Os dois entraram e caminharam em silêncio pelo pequeno salão escuro, cheio de pequenos barulhos de goteira e um eco ensurdecedor de vazio. Depois começaram a subir as escadas internas do prédio. Professor e aluno iam na direção daquela sala. No último andar. Aquele espaço tão familiar a Renato. Ele sabia. O cheiro. Flores. O perfume de Virgínia.

Depósito.

Sim, era ali que sua namorada se escondia.

Eu conheço essa sala - disse Renato.

Conhece? É só um depósito - Felipe afirmou, sorrindo com um leve traço de ironia...

Sim. Mas antes disso era um espaço para atendimento psicológico aos alunos, servidores e professores.

Compreendo - respondeu Felipe. - Foi aqui que você fez psicoterapia, com o professor Frederico?

Renato fez sinal positivo com a cabeça, prestando mais atenção ao perfume inebriante de Virgínia que vinha lá de dentro. Estava impaciente, atento, os olhos muito abertos. Poderia pegar um mosquito entre os dedos. Uma ideia macabra lhe passou pela cabeça. Uma vaga ideia. Uma ideia perturbadora...

Felipe.

Renato olhou bem para Felipe, protegido pelas sombras da noite. Ora o corpo do professor de Literatura Russa desaparecia, ora seu peito parecia explodir lentamente, com seus ossos e músculos sumindo, até sobrar unicamente um velho coração palpitante, levitando e sangrando no ar.

Ilusões e truques de ótica não me enganam mais, Dr. Dignoli...

***

Felipe finalmente abriu a porta do depósito. O ambiente estava parcialmente escuro, iluminado apenas pela luz dos postes de iluminação da praça, que entrava pelas vidraças fechadas, sem cortinas, e por um pequeno abajur aceso no aparador ao lado do divã - exatamente o mesmo divã que havia sido utilizado por Renato cerca de dois anos antes.

O velho chão de taco estava cheio de caixas de papelão, repletas de papéis, pastas e outras relíquias inúteis da universidade, que ainda deveriam passar por uma espécie de pente fino pelo Setor de Patrimônio, antes de receberem baixa ou serem reutilizadas.
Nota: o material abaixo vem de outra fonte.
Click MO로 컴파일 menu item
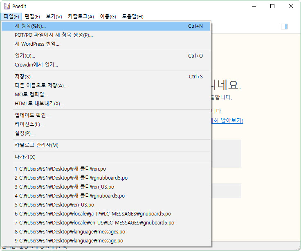This screenshot has height=251, width=301. 31,95

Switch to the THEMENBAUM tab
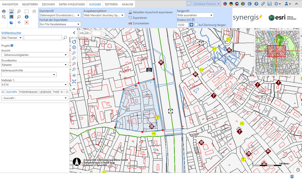click(28, 92)
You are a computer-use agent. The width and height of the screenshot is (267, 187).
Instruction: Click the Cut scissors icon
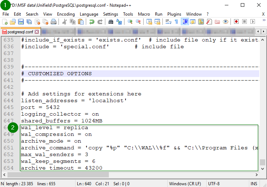[65, 22]
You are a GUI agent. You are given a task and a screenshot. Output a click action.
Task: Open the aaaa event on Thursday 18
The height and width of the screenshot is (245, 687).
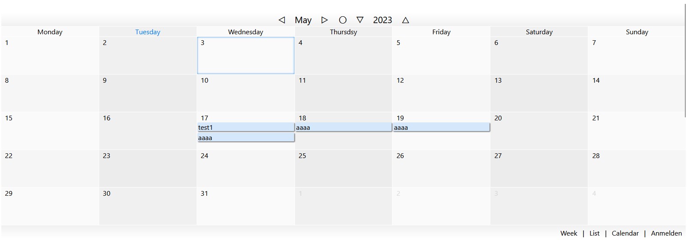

Desde máquinas de escrever, impressoras matriciais, calculadoras contábeis, quadros negros, giz, arquivos, folhas em branco, até mesmo pacotes fechados de arroz e feijão, utensílios de cozinha, talheres, um botijão de gás, restos de pisos, azulejos, torneiras, argamassa, espelhos e um vaso sanitário de porcelana branca.

Atrás disso tudo, Virgínia, sentada no chão frio, no fundo do ambiente, depois da luz do abajur, olhos azuis como o mar, alucinados de pavor e desânimo. Sabia que ali era o fim da linha. Ou morreria ou voltaria para a guerra sanguinária interminável de Lowuream. Para os calabouços do palácio das Quatro Princesas Herdeiras, como traidora, onde seria eternamente fustigada, condenada a vagar sem poder algum. Ao menos era o que ela pensava. Sempre soube, no fundo, que Felipe não cumpriria sua parte no acordo. Não poderia viver discretamente na Terra, em Curitiba, muito menos ao lado de Renato. Jamais. Homens não tinham palavra alguma... Sim, ela já deveria saber.